### Tasks for this exercise
1. Reproduce the bike commute post from "Not much is" down to "pedigree. In a way.", switching "Copenhagen" to "Utrecht".
2. Decide whether each statement agrees with the bike commute post, and back each yes or no with the deciding words from the post: (a) The writer wore bike shoes on the ride home. (b) The writer carried the helmet in the bag during the ride. (c) The writer refers to the bike commuter attire as a 'uniform.'
3. According to the bike commute post, why did the writer wear bike shoes on the way home?

### Extract to read
Ride Home 6/4: The sandwich guy injured his elbow and had to get Jimmy Johns surgery

Wouldn't it be cool if I wrote one of these in verse? Unfortunately, the only thing I know of iambs is that it's a dog food. Or something like that.

Rode home in street clothes (suit made of asphalt, double yellow lines as belt) and a helmet, though it sometimes feel weird to wear a helmet when I wear normal people clothes. When I dress in my bike commuter attire a.k.a my 'uniform,' the helmet feels like a natural topper. Like something I'd put on before "going to battle," much like another fake warrior, the football man, dons his helmet to express much the same misguided sentiment. In regular clothes, it feels superfluous, but I suppose it wouldn't be superfluous in case of potential head injury. Anyway, I wear it because I own it and because I'm carrying it with me and it would probably be silly to carry it in my bag when I could much more easily transport it on my head. I did wear bike shoes, but that's only because I wanted to keep my work shoes at my locker at work rather than wear them home only to bring them back in the bag again tomorrow.

Not much is sadder than watching someone pushing a bike uphill. Ok, a lot of things are sadder than that, but relatively speaking in a sort of hyperbolic way, this is still kind of somewhat true. Caveats ftw. Has anyone looked into the relative elevations of bike mecccas Copenhagen and Amsterdam? Are they hilly? Is there some kind of Braudelian geological determinism when it comes to bikey cities? Have I mentioned this before? I suspect that I have. I'm not sure many Annales historians have made more of an impact on my thinking about bike commuting than Fernand Braudel has, except for maybe Marc Bloch, Georges Duby, Jacques LeGoff and Pierre Nora. Yeah, that's right. TFTS has a prestigious pedigree. In a way.

### Stored items
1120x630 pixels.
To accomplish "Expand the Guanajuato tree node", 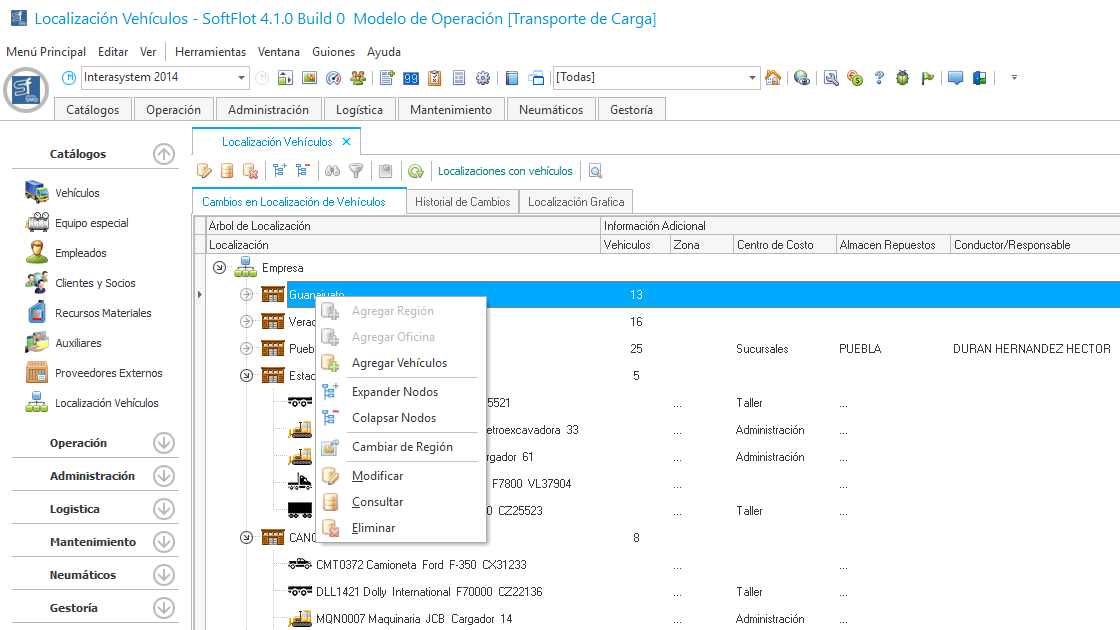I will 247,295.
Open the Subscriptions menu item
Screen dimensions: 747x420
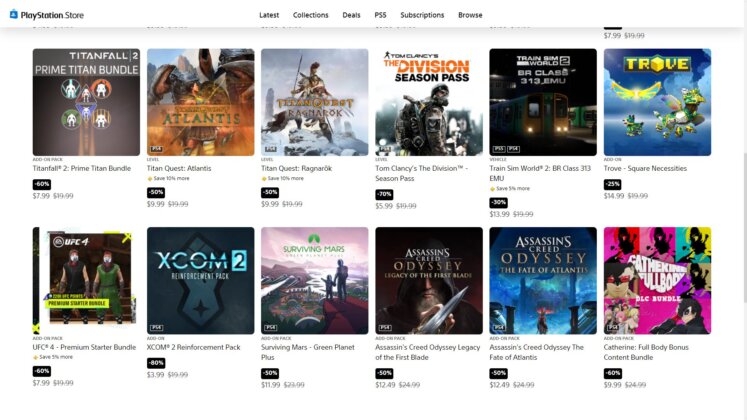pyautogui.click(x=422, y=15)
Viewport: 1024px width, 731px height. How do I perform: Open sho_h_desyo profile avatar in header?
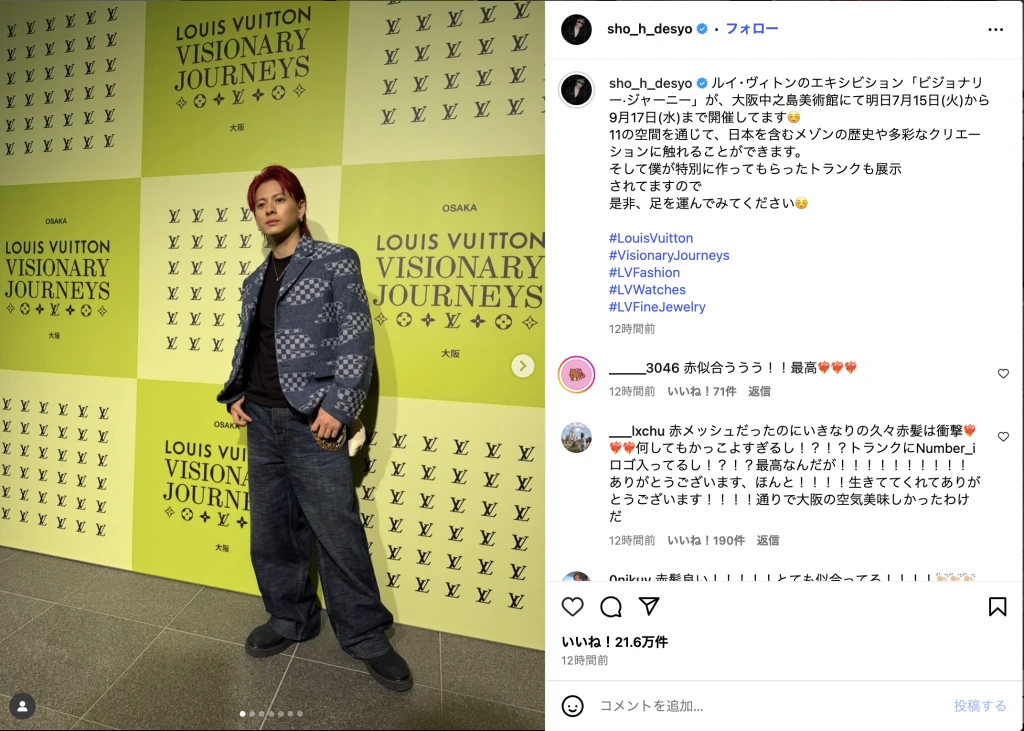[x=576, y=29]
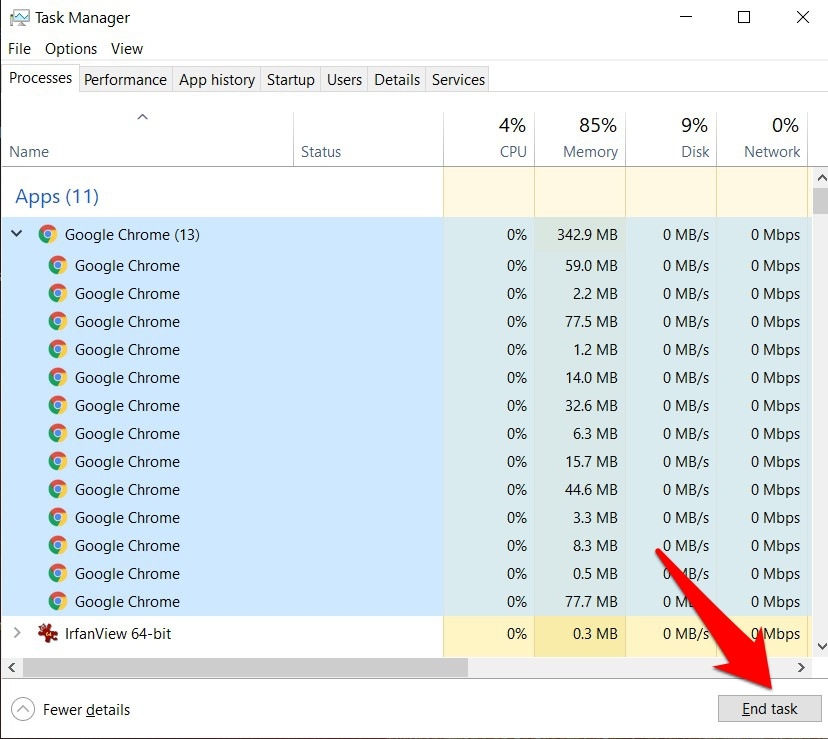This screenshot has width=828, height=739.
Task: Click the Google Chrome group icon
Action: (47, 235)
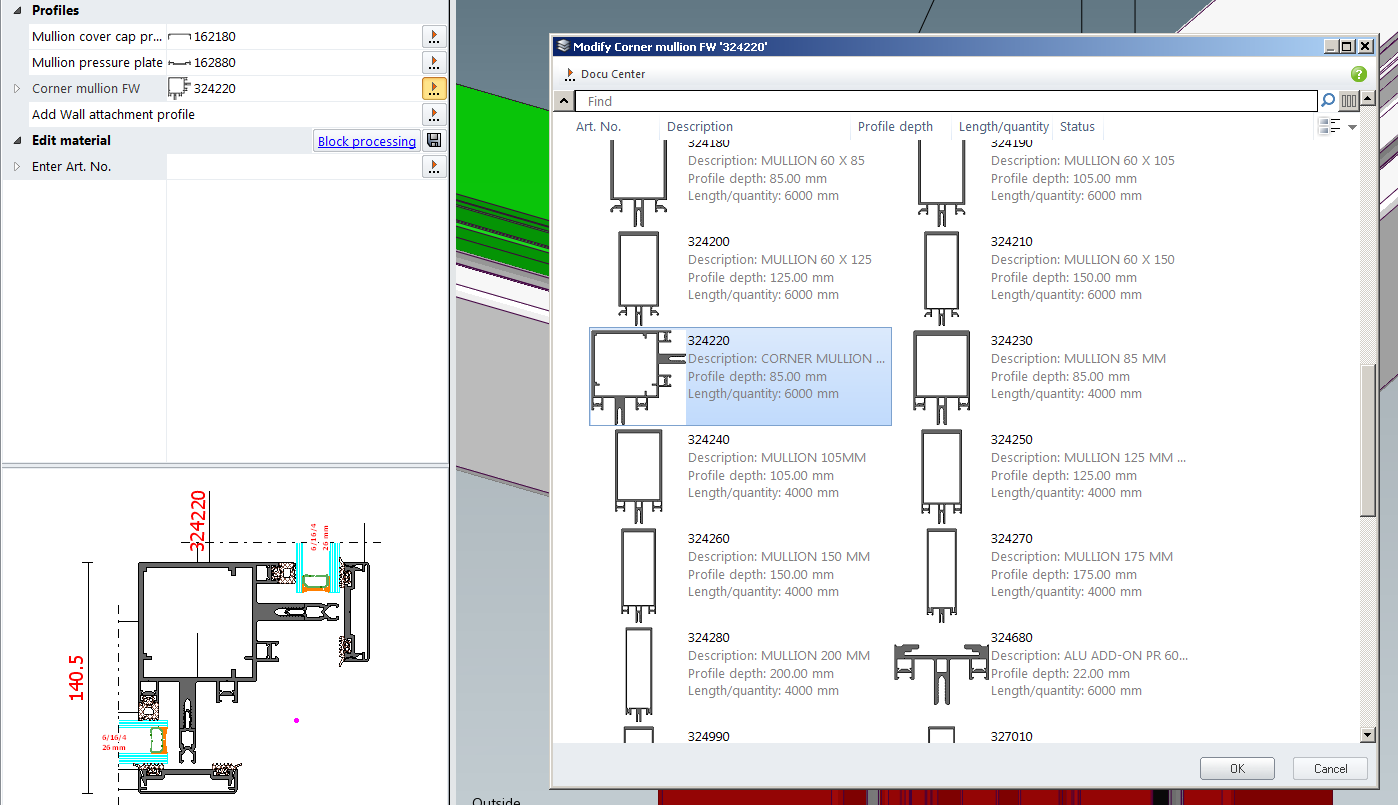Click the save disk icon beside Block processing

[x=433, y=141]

### List of answers
1.
Not much is sadder than watching someone pushing a bike uphill. Ok, a lot of things are sadder than that, but relatively speaking in a sort of hyperbolic way, this is still kind of somewhat true. Caveats ftw. Has anyone looked into the relative elevations of bike mecccas Utrecht and Amsterdam? Are they hilly? Is there some kind of Braudelian geological determinism when it comes to bikey cities? Have I mentioned this before? I suspect that I have. I'm not sure many Annales historians have made more of an impact on my thinking about bike commuting than Fernand Braudel has, except for maybe Marc Bloch, Georges Duby, Jacques LeGoff and Pierre Nora. Yeah, that's right. TFTS has a prestigious pedigree. In a way.

2.
(a) Yes: "I did wear bike shoes"
(b) No: "it would probably be silly to carry it in my bag when I could much more easily transport it on my head"
(c) Yes: "my bike commuter attire a.k.a my 'uniform,'"

3. To keep the work shoes in the locker at work rather than wear them home and bring them back in the bag the next day.